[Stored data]
____________

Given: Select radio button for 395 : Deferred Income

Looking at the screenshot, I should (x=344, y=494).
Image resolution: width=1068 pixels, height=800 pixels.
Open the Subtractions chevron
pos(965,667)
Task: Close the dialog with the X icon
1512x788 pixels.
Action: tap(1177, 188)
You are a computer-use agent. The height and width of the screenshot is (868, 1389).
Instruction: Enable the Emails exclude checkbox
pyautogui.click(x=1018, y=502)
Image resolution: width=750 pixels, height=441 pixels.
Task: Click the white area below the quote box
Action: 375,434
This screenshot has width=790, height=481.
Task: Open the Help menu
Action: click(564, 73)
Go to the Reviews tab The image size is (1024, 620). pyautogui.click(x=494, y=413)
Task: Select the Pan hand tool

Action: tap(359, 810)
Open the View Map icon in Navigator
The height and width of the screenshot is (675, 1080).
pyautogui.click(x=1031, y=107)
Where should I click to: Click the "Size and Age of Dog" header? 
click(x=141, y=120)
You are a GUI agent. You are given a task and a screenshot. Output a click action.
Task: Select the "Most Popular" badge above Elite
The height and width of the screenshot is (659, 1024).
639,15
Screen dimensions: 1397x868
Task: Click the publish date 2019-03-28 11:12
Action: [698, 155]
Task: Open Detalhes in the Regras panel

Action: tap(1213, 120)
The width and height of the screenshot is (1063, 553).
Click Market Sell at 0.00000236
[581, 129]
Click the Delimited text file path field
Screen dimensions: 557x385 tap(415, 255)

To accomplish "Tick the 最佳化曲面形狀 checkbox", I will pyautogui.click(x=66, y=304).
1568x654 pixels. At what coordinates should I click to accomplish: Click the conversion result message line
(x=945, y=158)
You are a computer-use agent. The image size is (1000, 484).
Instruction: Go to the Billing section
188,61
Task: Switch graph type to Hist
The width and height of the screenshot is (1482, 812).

____________

Transcribe the data word for word.

» **YOUR RESPONSE**:
Given: Select radio button for 395 : Deferred Income

Looking at the screenshot, I should (x=344, y=494).
Image resolution: width=1068 pixels, height=800 pixels.
Open the Subtractions chevron
pos(965,667)
Task: Close the dialog with the X icon
1512x788 pixels.
Action: tap(1177, 188)
You are a computer-use agent. The height and width of the screenshot is (868, 1389).
Instruction: Enable the Emails exclude checkbox
pyautogui.click(x=1018, y=502)
Image resolution: width=750 pixels, height=441 pixels.
Task: Click the white area below the quote box
Action: 375,434
This screenshot has width=790, height=481.
Task: Open the Help menu
Action: click(564, 73)
Go to the Reviews tab The image size is (1024, 620). pyautogui.click(x=494, y=413)
Task: Select the Pan hand tool

Action: tap(359, 810)
Open the View Map icon in Navigator
The height and width of the screenshot is (675, 1080).
pyautogui.click(x=1031, y=107)
Where should I click to: Click the "Size and Age of Dog" header? 
click(x=141, y=120)
You are a GUI agent. You are given a task and a screenshot. Output a click action.
Task: Select the "Most Popular" badge above Elite
The height and width of the screenshot is (659, 1024).
639,15
Screen dimensions: 1397x868
Task: Click the publish date 2019-03-28 11:12
Action: [698, 155]
Task: Open Detalhes in the Regras panel

Action: tap(1213, 120)
The width and height of the screenshot is (1063, 553).
Click Market Sell at 0.00000236
[581, 129]
Click the Delimited text file path field
Screen dimensions: 557x385 tap(415, 255)

To accomplish "Tick the 最佳化曲面形狀 checkbox", I will pyautogui.click(x=66, y=304).
1568x654 pixels. At what coordinates should I click to accomplish: Click the conversion result message line
(x=945, y=158)
You are a computer-use agent. The image size is (1000, 484).
Instruction: Go to the Billing section
188,61
Task: Switch graph type to Hist
The width and height of the screenshot is (1482, 812).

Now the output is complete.